A 3-year-old child is being admitted to a medical division for vomiting, diarrhea, and dehydration. During the admission interview, the nurse should implement which communication techniques to elicit the most information from the parents? A) The use of reflective questions B) The use of closed questions C) The use of assertive questions D) The use of clarifying questions

D) The use of clarifying questions The use of the clarifying question or comment allows the nurse to gain an understanding of a patient's comment. When used properly, this technique can avert possible misconceptions that could lead to an inappropriate nursing diagnosis. The reflective question technique involves repeating what the person has said or describing the person's feelings. Open-ended questions encourage free verbalization and expression of what the parents believe to be true. Assertive behavior is the ability to stand up for yourself and others using open, honest, and direct communication.

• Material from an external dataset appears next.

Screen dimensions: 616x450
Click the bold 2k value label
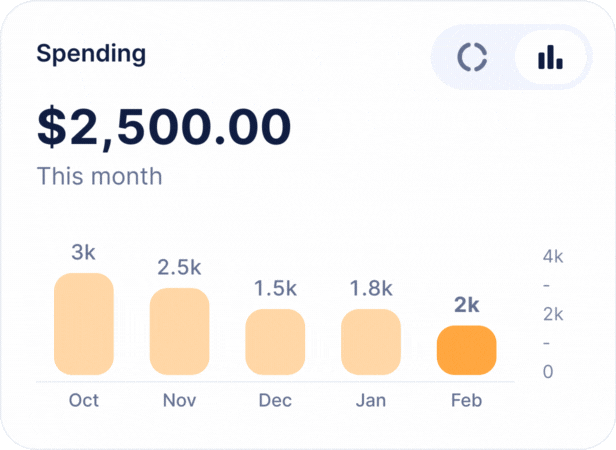[467, 306]
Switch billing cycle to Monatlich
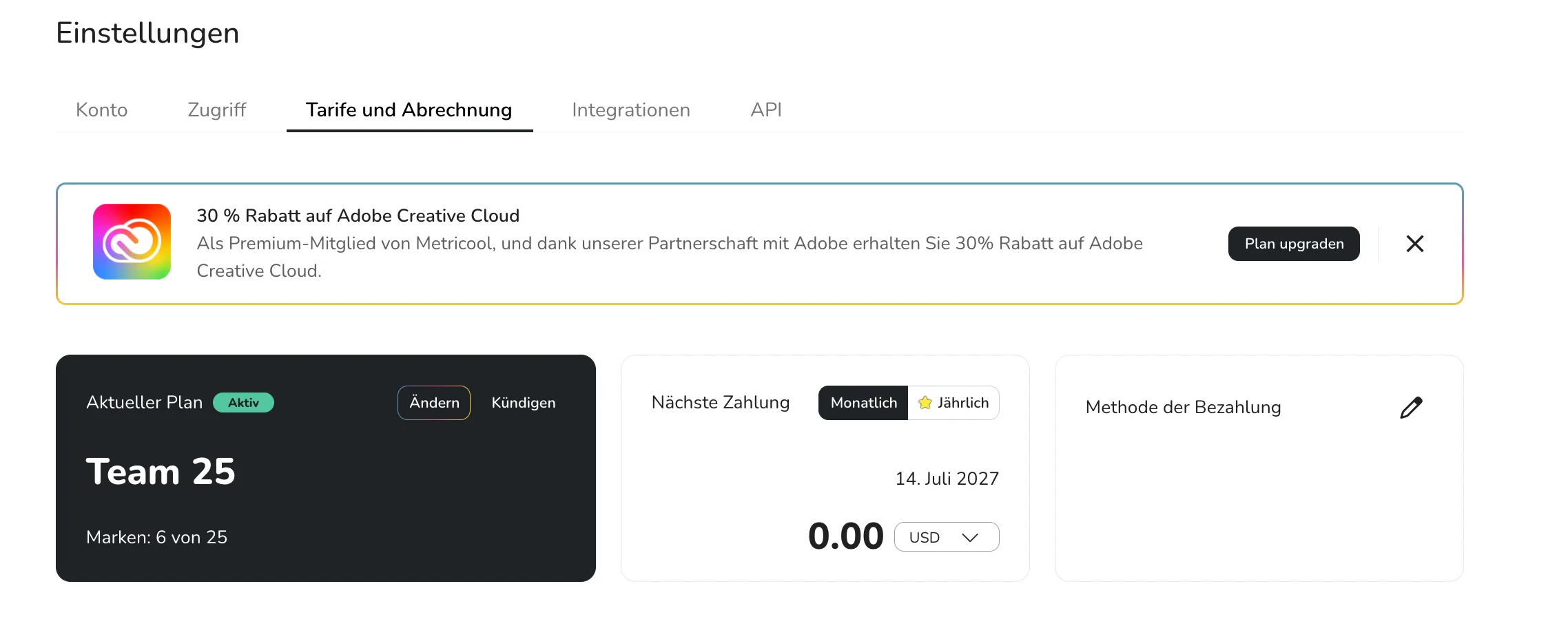The height and width of the screenshot is (617, 1568). [x=863, y=403]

A nurse is using the ISBARR physician reporting system to report the deteriorating mental status of Mr. Sanchez, a patient who has been prescribed morphine via a patient-controlled analgesia pump (PCA) for pain related to pancreatic cancer. Place the following nursing statements related to this call in the correct ISBARR order. A) "I am calling about Mr. Sanchez in Room 202 who is receiving morphine via a PCA pump for pancreatic cancer." B) "Mr. Sanchez has been difficult to arouse and his mental status has changed over the past 12 hours since using the pump." C) "You want me to discontinue the PCA pump until you see him tonight at patient rounds." D) "I am Rosa Clark, an RN working on the second floor of South Street Hospital." E) "Mr. Sanchez was admitted 2 days ago following a diagnosis of pancreatic cancer." F) "I think the dosage of morphine in Mr. Sanchez's PCA pump needs to be lowered."

d, a, e, b, f, c. The order for ISBARR is: Identity/Introduction, Situation, Background, Assessment, Recommendation, and Read-back.